(19)
(11) EP 0 985 529 B1

(12) EUROPÄISCHE PATENTSCHRIFT

(45) Hinweis auf die Patenterteilung:
02.05.2003  Patentblatt  2003/18

(21) Anmeldenummer: 99115128.3

(22) Anmeldetag:  10.08.1999
(51) Internationale Patentklassifikation (IPC)7B41F 31/20, B41F 31/04

(54)

Verfahren und Einrichtung zur Entleerung eines Keilfarbkastens

Method and device for emptying a wedge ink duct

Procédé et dispositif pour vider un bac d'encrage à coins


(84) Benannte Vertragsstaaten:
DE FR GB IT

(30) Priorität: 09.09.1998 DE 19841129

(43) Veröffentlichungstag der Anmeldung:
15.03.2000  Patentblatt  2000/11

(73) Patentinhaber: Koenig & Bauer Aktiengesellschaft
97080 Würzburg (DE)

(72) Erfinder:
  • Jentzsch, Arndt
    01640 Coswig (DE)


(56) Entgegenhaltungen: : 
EP-A- 0 182 326
DE-A- 2 619 189
DE-A- 4 244 058
US-A- 4 357 872
EP-A- 0 635 363
DE-A- 4 224 775
DE-A- 19 617 746
   
  • PATENT ABSTRACTS OF JAPAN vol. 5, no. 47 (M-061), 28. März 1981 (1981-03-28) & JP 56 002173 A (HITACHI SEIKO LTD), 10. Januar 1981 (1981-01-10)
   
Anmerkung: Innerhalb von neun Monaten nach der Bekanntmachung des Hinweises auf die Erteilung des europäischen Patents kann jedermann beim Europäischen Patentamt gegen das erteilte europäischen Patent Einspruch einlegen.
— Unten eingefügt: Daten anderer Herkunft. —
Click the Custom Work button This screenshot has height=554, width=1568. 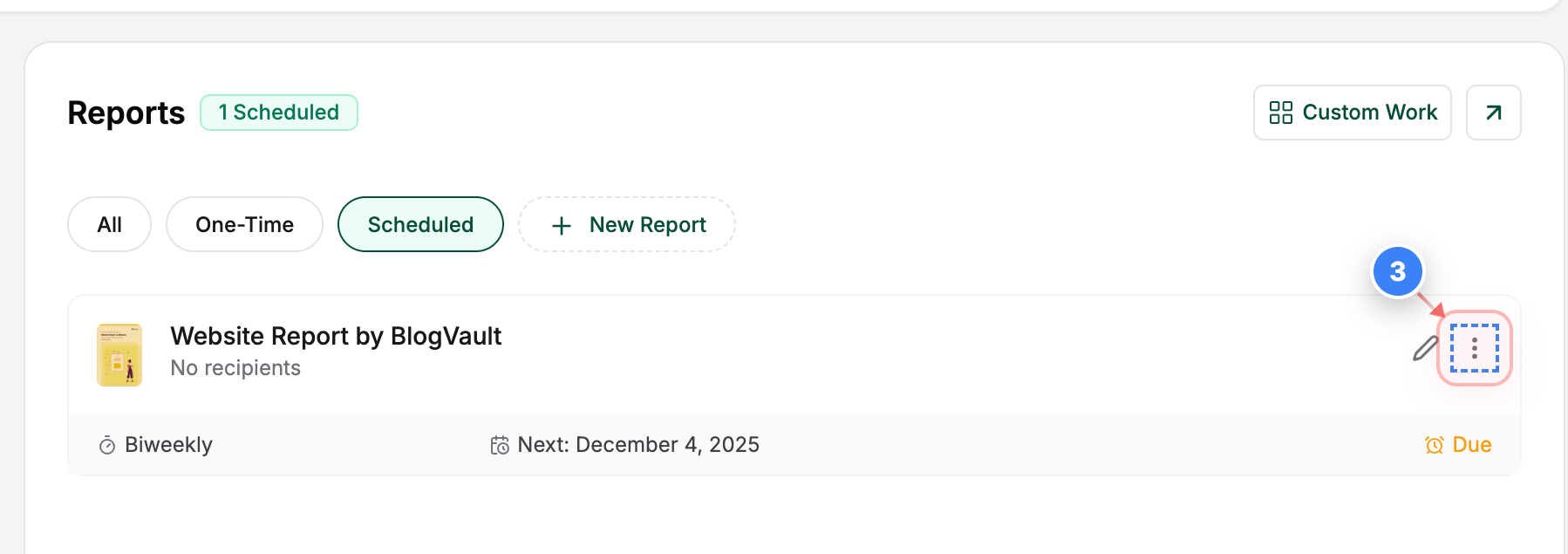[1352, 113]
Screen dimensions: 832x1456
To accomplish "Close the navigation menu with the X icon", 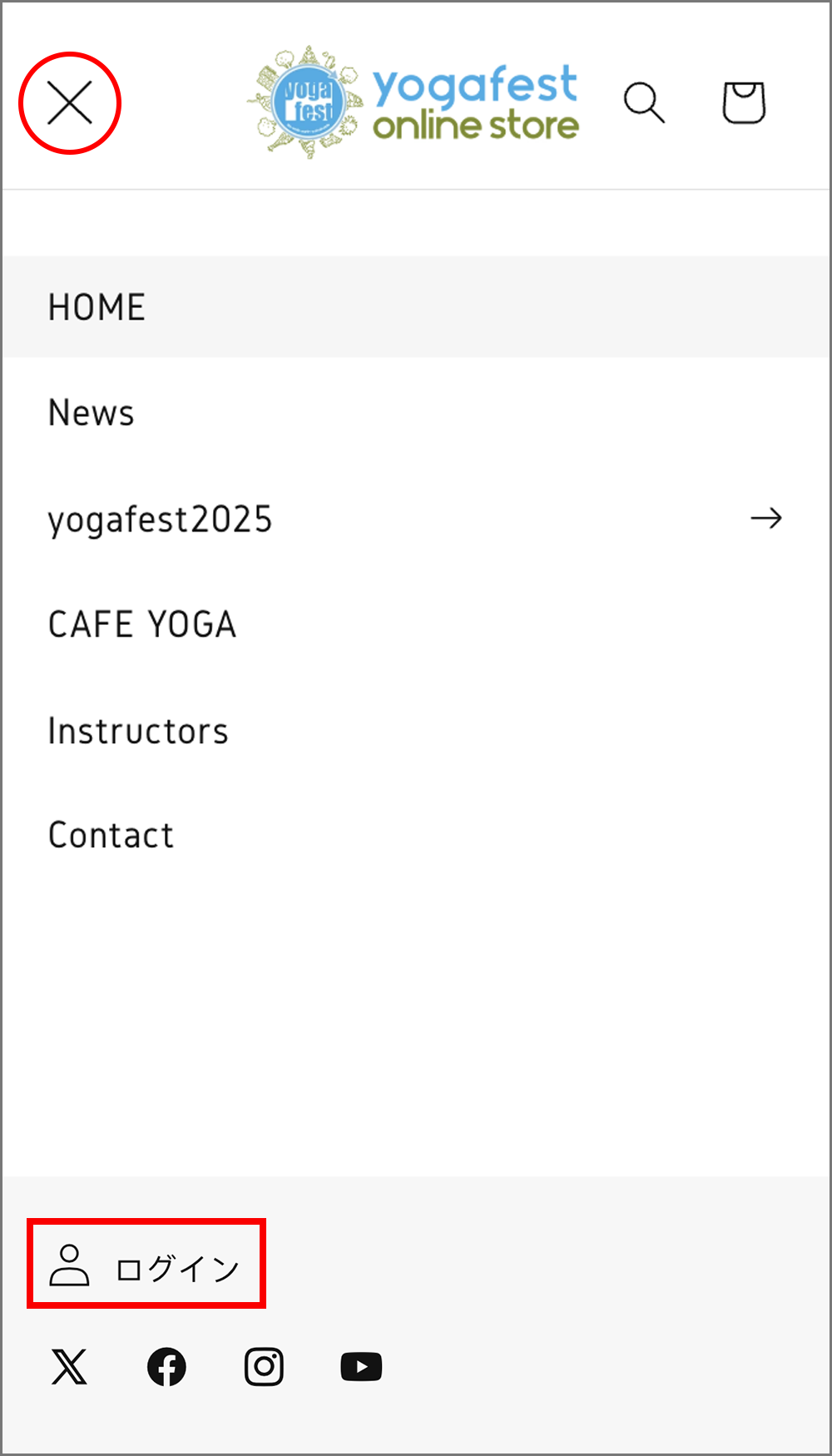I will [70, 103].
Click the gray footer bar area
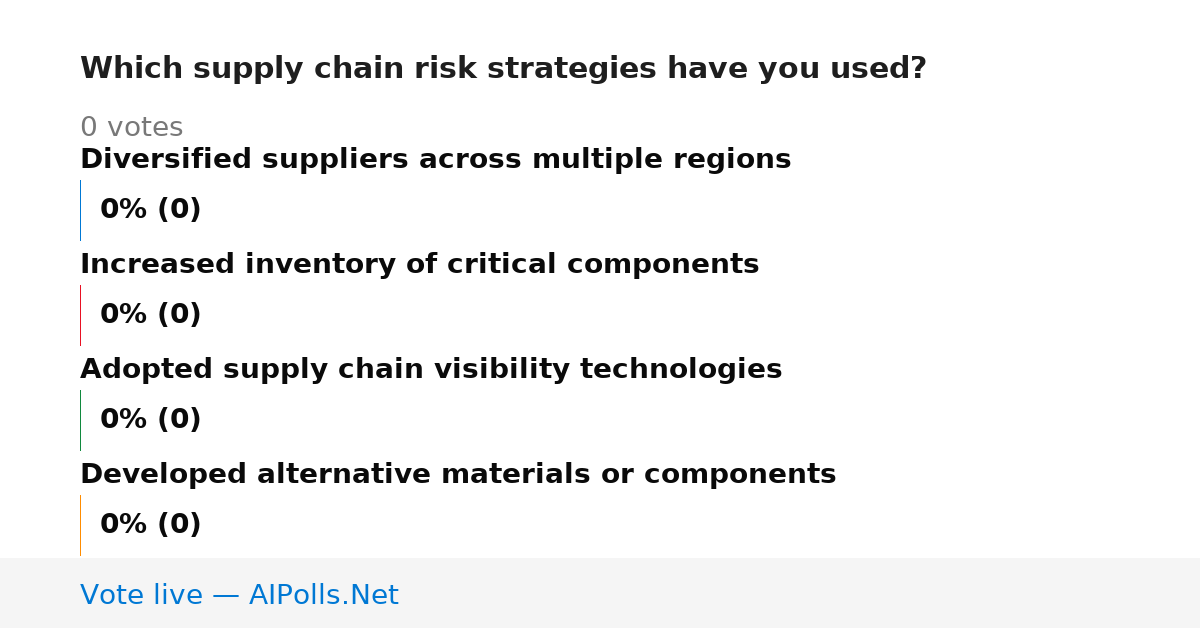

Der Einspruch ist schriftlich einzureichen und zu begründen. Er gilt erst als eingelegt, wenn die Einspruchsgebühr entrichtet worden ist. (Art. 99(1) Europäisches Patentübereinkommen).


Beschreibung


[0001] Die Erfindung betrifft ein Verfahren und eine Einrichtung zur Entleerung eines Keilfarbkastens von Druckmaschinen.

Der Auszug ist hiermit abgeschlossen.